If you have multiple agents in flight, the update might apply to one, several, or none of them.
Use `mngr list --exclude "has(labels.archived_at)" --exclude "id == \"$AGENT_ID\" --format jsonl` and your memory of what each agent is working on to determine this.

If the update doesn't apply to any running task, it might be context for a future task -- store it in memory (if relevant) and move on.

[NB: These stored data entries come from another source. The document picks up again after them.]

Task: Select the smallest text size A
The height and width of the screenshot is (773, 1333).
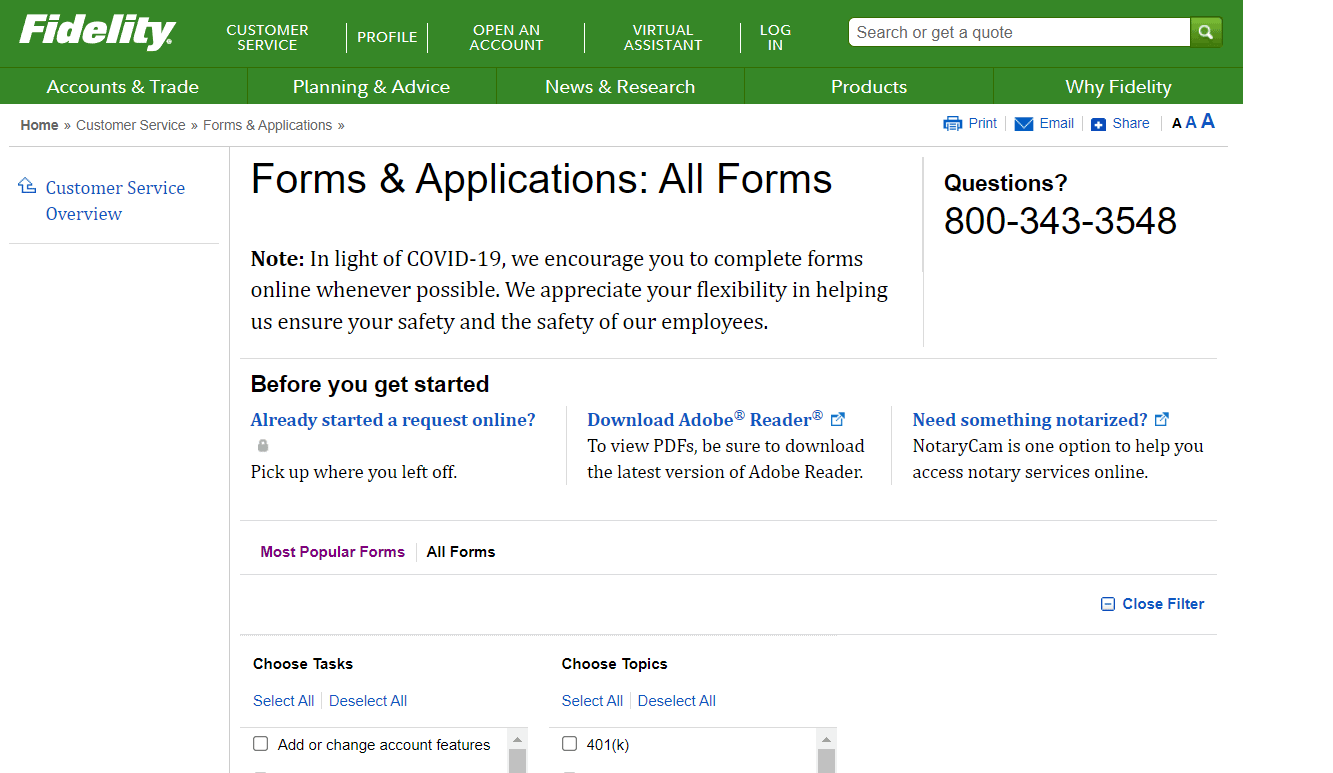Action: tap(1176, 124)
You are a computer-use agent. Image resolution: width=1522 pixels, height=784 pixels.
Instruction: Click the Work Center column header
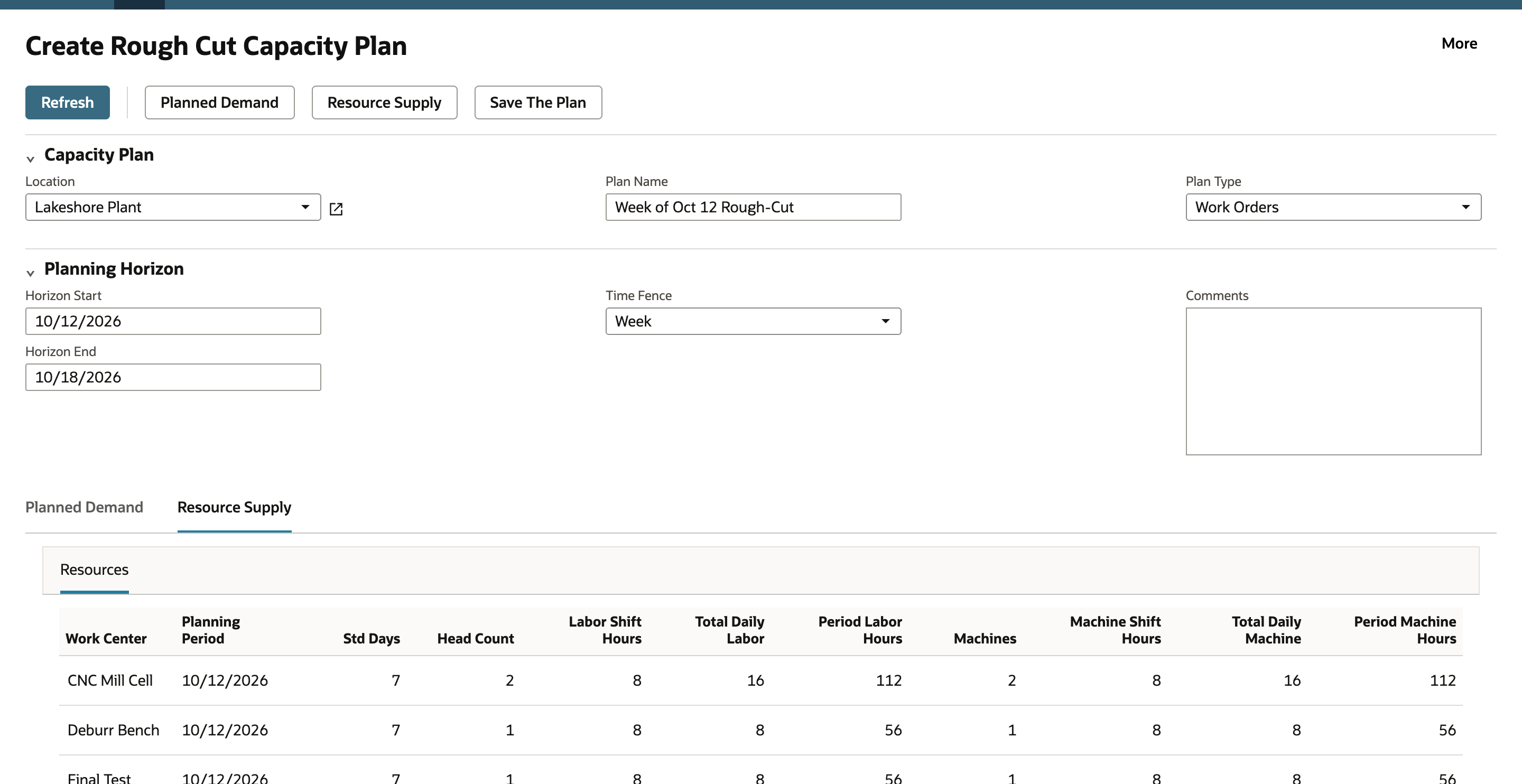pyautogui.click(x=106, y=638)
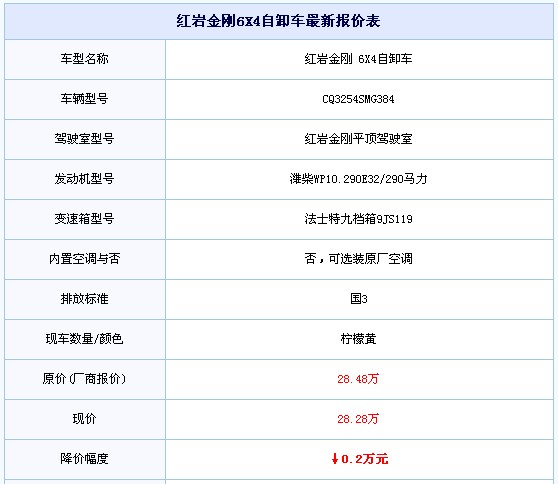
Task: Select the 车辆型号 label cell
Action: [x=85, y=99]
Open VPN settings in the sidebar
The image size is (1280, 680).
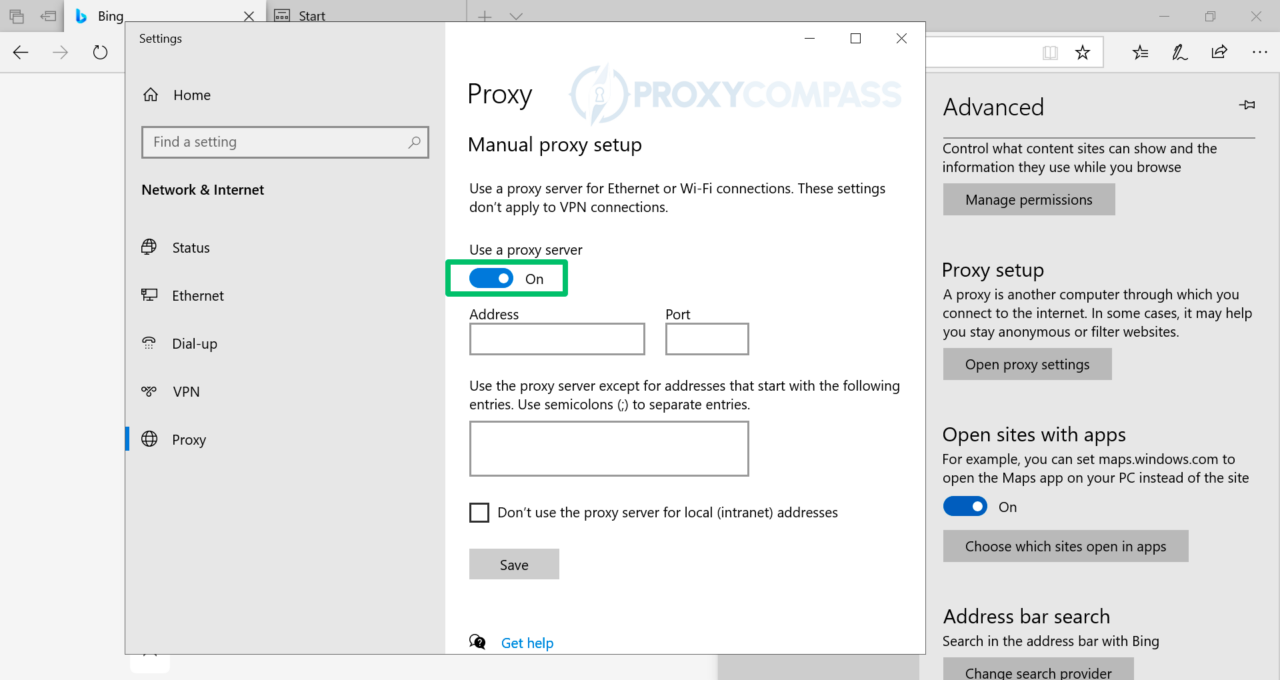(151, 391)
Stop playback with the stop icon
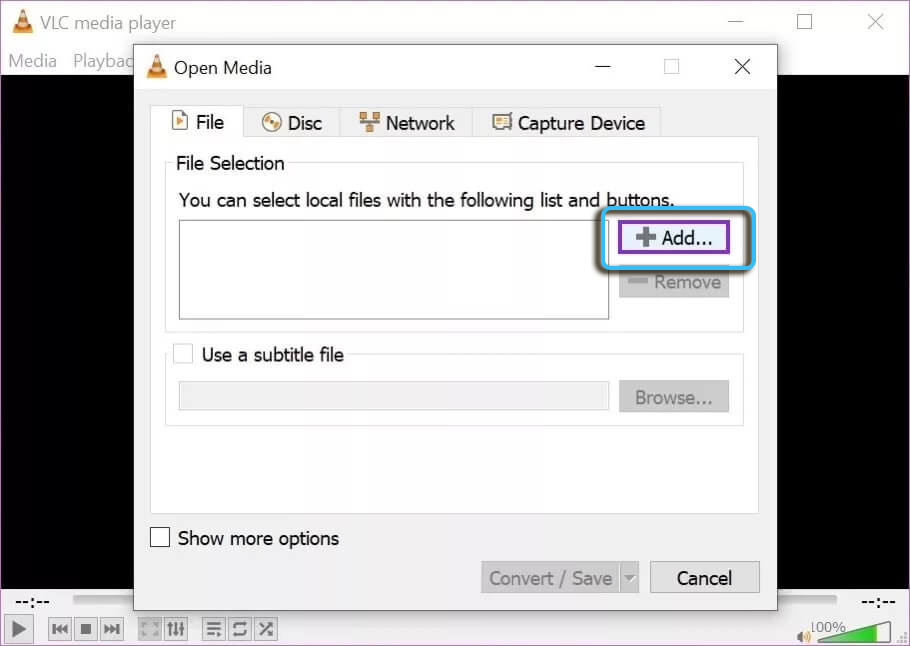This screenshot has width=910, height=646. [x=86, y=629]
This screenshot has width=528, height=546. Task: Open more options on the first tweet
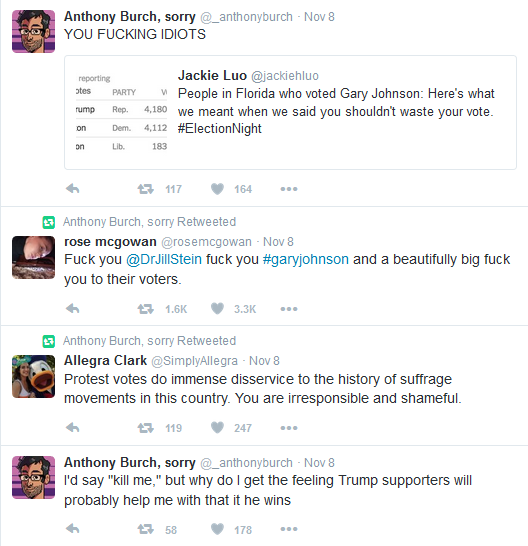click(289, 189)
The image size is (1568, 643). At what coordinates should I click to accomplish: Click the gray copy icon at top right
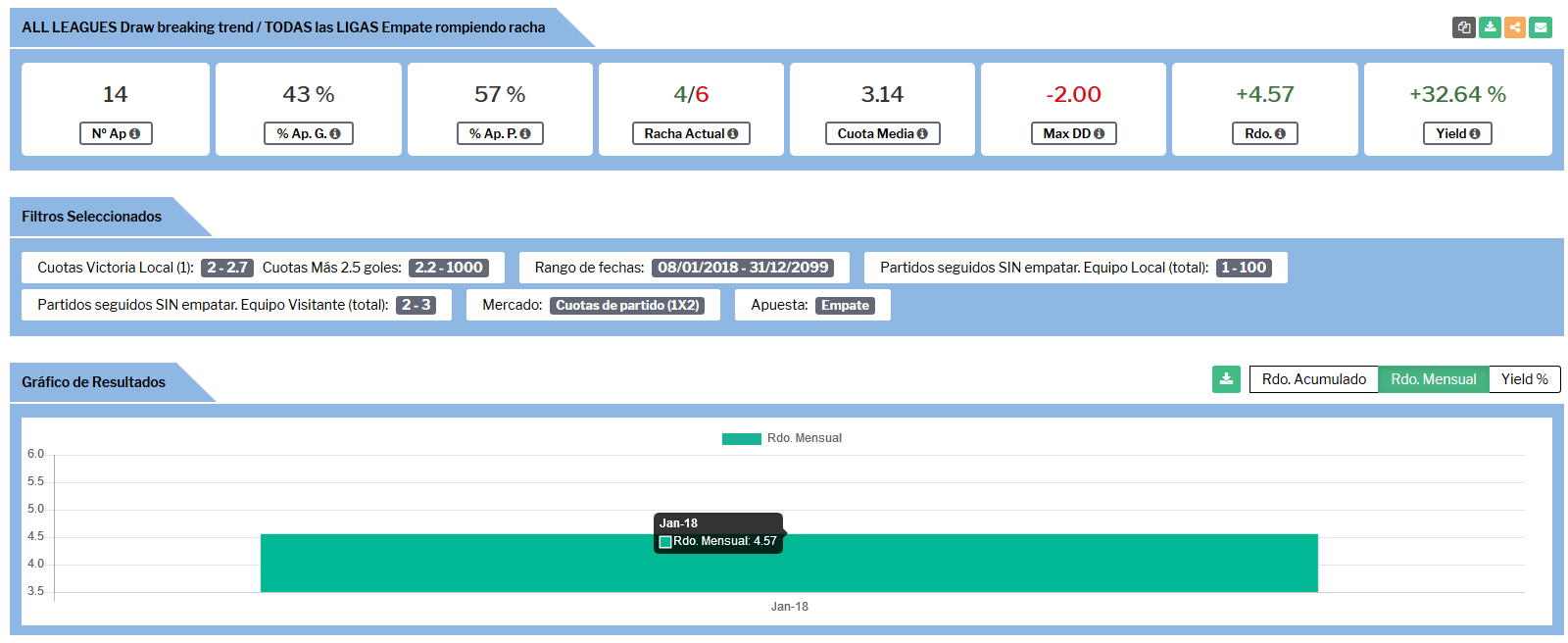1463,27
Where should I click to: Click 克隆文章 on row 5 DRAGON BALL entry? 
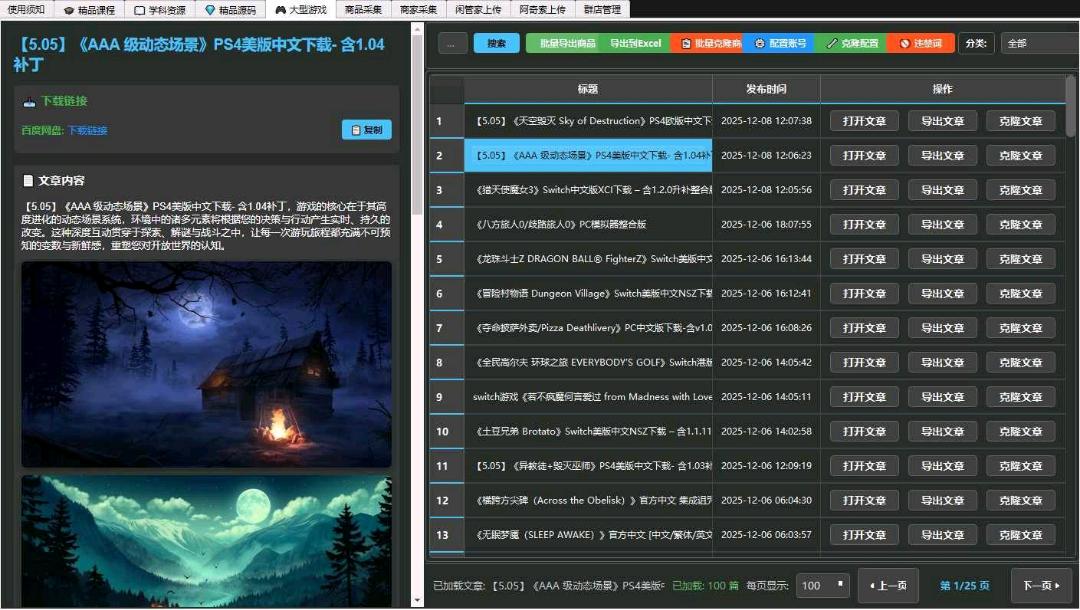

## Step 2: Decide the severity of the update for each agent

### Minor update: forward the information

If the new information is supplementary (e.g., a clarification, an additional detail, a pointer to a resource), forward it to the agent via `mngr message`:

```bash
mngr message <agent-id> --message "<additional context>" >& /tmp/`cat /proc/sys/kernel/random/uuid`.message_output &
```

Note: if the agent is not currently running (e.g., it is stopped or paused), `mngr message` will start it and deliver the message once it comes online.
This may take a while, so run the command in the background and check that it succeeded afterward (the above command shoves the output somewhere so that it can be inspected later).

### Major update: restart the task

If the update fundamentally changes what the task should accomplish (e.g., different goals, different success criteria, "do Y instead of X"), then the running agent's work may no longer be relevant.
In this case:

1. Archive the current agent: `mngr archive -f <agent-id>`
2. Create a new agent with revised instructions using your `delegate-task-to-agent` skill, incorporating the new information from the start
3. Notify the user that you're restarting the task with updated instructions

Use your judgment here -- if the agent is nearly done and the change is small enough to course-correct, forwarding a message may be better than restarting from scratch.
But if the agent has been working under fundamentally wrong assumptions, a fresh start with correct instructions will be faster and produce better results.

### Cancellation: stop the task

If the user's message makes it clear the task is no longer needed (e.g., "never mind", "don't bother", "I already did it"), archive the agent and move on:

```bash
mngr archive -f <agent-id>
```

Acknowledge the cancellation to the user via `send-message-to-user`, and check if there is now capacity to launch a pending ticket (via `list-tickets`).